My mama forbade me to talk a lot while I’m eating because she was scared that I would choke on a piece of meat or a fishbone. “Enjoy the food, embrace the taste, a chat can wait.” And most of the times, we had our dinner on the sofa, watching some TV series. Ah, wonderful times! Since then, I’ve also became that cool—calm—collected man while munching the main course, and only got back to my chatty-and-gossipy self while waiting for the dessert. But of course, I adjust my manner to fit in the banquet squad. I could manage to talk while eating with this rhythm: chew, chew, swallow, talk, chew, chew—hey what's in it? Onion? Chilli? Hey! Swallow, talk!

So, if we eat in silence with you, it doesn't mean we dislike you—unless you're such a douchebag. Then I said to her, “Oh, well, he likes you, and the tenderloin, too!” In the end, my Indonesian friend and my American friend live happy ever after until visa requirements do them apart. Sad.

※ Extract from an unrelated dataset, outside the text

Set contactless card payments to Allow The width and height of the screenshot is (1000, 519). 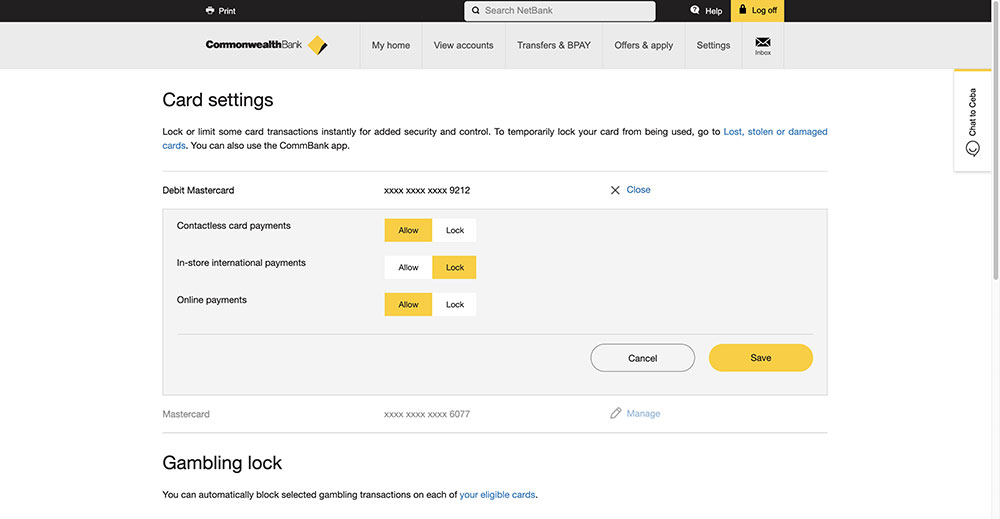coord(408,230)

But don't cry. I have a happy ending for you, because not all weird mixtures are blasphemous. One starry night, I waited for my dinner to come in a warung in Penestanan. Suddenly, an international traveler screaming hysterically, “I didn't know that avocado juice could be this delicious! I thought avocado was just destined to be guacamole!” Whoa, cheers, Mate!

Now I'm wondering, is there any food, beverage—or 'local habits' that baffles or amazes you, but you’re too shy to ask, or too cool to tell? Don't worry, I heard some experts say that our brain judges others, naturally. But we have the option to understand and discuss about what baffles us. Don't let stereotypes fool us.

Because in the end, love conquers all.